** Opening Extracted material block **

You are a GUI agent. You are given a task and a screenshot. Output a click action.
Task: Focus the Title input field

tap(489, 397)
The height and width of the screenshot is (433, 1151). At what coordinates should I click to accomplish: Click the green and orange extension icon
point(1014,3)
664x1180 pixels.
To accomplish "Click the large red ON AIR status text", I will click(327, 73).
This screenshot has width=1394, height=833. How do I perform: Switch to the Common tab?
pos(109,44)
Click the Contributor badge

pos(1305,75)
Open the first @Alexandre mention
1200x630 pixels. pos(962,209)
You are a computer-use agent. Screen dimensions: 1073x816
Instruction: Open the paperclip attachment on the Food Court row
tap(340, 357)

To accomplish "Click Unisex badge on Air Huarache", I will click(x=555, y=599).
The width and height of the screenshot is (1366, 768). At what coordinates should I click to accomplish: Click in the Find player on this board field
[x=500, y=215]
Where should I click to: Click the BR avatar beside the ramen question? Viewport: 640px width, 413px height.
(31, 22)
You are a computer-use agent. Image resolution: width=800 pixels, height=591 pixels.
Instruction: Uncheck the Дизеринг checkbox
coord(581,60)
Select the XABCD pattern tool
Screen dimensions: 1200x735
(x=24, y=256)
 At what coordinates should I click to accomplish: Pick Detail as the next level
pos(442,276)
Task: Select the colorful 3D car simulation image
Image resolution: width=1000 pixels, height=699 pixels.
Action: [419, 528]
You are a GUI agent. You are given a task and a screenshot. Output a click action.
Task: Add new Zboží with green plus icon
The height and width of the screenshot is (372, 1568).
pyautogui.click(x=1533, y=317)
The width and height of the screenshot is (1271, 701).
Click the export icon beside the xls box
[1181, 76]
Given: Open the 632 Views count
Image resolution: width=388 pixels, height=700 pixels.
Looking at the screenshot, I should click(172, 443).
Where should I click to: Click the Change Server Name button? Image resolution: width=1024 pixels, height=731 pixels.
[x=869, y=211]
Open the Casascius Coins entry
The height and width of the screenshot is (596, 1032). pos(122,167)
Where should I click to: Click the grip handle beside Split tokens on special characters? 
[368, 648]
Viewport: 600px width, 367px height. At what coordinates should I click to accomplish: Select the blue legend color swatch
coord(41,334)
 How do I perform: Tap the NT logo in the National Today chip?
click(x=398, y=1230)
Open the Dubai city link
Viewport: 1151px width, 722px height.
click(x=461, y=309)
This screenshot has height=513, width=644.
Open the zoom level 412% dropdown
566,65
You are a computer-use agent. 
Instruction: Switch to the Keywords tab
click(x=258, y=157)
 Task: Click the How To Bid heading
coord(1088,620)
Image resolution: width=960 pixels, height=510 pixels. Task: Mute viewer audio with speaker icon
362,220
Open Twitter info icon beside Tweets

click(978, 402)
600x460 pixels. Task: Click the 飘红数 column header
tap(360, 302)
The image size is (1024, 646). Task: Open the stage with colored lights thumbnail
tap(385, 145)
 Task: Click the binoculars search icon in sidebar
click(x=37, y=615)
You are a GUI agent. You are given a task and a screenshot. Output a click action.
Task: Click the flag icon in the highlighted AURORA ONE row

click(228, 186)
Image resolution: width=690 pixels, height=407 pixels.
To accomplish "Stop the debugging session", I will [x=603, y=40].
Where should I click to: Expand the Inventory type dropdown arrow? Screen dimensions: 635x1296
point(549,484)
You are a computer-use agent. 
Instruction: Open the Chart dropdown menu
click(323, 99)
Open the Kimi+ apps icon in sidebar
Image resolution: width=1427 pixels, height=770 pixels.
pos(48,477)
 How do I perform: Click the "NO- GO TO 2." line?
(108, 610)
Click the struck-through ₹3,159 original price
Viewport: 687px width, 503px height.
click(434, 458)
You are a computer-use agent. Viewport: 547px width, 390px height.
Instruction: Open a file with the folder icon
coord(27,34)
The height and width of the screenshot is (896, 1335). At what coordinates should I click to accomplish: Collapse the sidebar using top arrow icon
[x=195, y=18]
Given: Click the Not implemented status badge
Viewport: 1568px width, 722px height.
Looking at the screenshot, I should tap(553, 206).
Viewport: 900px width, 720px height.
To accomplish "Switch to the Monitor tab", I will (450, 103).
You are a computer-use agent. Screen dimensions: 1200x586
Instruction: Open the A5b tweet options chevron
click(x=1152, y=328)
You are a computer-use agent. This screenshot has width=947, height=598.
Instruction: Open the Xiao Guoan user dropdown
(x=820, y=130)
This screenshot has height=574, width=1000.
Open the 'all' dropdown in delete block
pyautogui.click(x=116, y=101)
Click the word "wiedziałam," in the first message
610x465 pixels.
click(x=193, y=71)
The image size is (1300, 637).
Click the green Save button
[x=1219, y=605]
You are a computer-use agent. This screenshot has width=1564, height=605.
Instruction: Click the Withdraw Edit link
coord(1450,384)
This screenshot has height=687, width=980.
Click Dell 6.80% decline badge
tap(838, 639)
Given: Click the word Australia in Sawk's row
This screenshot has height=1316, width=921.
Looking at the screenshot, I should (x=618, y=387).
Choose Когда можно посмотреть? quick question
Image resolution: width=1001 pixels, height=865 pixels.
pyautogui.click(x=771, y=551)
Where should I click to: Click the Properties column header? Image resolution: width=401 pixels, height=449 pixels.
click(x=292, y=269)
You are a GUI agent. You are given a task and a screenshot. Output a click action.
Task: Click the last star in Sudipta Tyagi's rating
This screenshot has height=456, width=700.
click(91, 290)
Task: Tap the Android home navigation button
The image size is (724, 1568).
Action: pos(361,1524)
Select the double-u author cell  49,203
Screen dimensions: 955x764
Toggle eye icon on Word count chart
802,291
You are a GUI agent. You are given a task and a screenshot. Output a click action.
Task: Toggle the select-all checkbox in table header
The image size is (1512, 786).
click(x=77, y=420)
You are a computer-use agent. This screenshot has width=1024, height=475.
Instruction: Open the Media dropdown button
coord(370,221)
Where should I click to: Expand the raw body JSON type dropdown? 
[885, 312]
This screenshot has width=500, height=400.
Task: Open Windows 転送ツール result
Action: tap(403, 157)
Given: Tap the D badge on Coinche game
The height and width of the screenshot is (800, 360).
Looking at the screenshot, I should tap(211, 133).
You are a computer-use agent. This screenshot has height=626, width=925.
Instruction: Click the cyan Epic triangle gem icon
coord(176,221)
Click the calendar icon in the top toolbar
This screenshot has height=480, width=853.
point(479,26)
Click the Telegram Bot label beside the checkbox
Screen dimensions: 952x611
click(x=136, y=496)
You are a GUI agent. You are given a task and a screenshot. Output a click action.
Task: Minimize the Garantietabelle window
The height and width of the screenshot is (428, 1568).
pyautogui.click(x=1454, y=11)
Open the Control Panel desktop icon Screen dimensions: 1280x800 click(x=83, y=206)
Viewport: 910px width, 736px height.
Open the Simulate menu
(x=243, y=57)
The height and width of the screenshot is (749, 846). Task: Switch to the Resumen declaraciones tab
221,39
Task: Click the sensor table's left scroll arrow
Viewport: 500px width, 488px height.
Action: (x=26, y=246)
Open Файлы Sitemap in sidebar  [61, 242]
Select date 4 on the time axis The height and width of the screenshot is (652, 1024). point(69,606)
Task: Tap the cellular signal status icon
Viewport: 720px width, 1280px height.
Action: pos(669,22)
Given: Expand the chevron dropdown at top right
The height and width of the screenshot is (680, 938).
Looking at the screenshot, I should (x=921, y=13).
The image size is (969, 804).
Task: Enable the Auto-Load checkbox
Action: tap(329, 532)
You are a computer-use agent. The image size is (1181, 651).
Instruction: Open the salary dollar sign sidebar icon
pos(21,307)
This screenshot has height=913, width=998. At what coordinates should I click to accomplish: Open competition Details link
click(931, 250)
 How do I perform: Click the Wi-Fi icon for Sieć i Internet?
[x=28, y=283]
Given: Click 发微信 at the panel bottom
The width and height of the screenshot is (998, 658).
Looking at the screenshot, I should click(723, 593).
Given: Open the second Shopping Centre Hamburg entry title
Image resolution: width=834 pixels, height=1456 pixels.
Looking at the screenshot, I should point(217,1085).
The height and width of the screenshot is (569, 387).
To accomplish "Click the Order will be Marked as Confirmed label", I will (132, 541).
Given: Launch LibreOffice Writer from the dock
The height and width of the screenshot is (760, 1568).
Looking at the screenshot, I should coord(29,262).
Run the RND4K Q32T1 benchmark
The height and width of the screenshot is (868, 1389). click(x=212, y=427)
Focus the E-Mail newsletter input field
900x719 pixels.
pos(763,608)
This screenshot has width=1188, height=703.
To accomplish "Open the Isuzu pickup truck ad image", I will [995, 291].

** Closing Extracted material block **

Output the records above exactly, from their first line through the line that contains "664x1180 pixels.", and add nothing.

You are a GUI agent. You are given a task and a screenshot. Output a click action.
Task: Focus the Title input field

tap(489, 397)
The height and width of the screenshot is (433, 1151). At what coordinates should I click to accomplish: Click the green and orange extension icon
point(1014,3)
664x1180 pixels.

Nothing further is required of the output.